Y, cortando algunos, pidió la bendición a su señor, y, no sin muchas lágrimas de entrambos, se despidió dél. Y, subiendo sobre Rocinante, a quien don Quijote encomendó mucho, y que mirase por él como por su propria persona, se puso en camino del llano, esparciendo de trecho a trecho los ramos de la retama, como su amo se lo había aconsejado. Y así, se fue, aunque todavía le importunaba don Quijote que le viese siquiera hacer dos locuras. Mas no hubo andado cien pasos, cuando volvió y dijo:

-Digo, señor, que vuestra merced ha dicho muy bien: que, para que pueda jurar sin cargo de conciencia que le he visto hacer locuras, será bien que vea siquiera una, aunque bien grande la he visto en la quedada de vuestra merced.

-¿No te lo decía yo? -dijo don Quijote-. Espérate, Sancho, que en un credo las haré.

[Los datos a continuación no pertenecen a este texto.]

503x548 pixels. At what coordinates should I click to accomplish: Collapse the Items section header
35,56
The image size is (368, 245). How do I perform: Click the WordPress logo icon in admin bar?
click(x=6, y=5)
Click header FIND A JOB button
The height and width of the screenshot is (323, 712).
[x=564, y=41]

Y, desnudándose con toda priesa los calzones, quedó en carnes y en pañales, y luego, sin más ni más, dio dos zapatetas en el aire y dos tumbas, la cabeza abajo y los pies en alto, descubriendo cosas que, por no verlas otra vez, volvió Sancho la rienda a Rocinante y se dio por contento y satisfecho de que podía jurar que su amo quedaba loco. Y así, le dejaremos ir su camino, hasta la vuelta, que fue breve.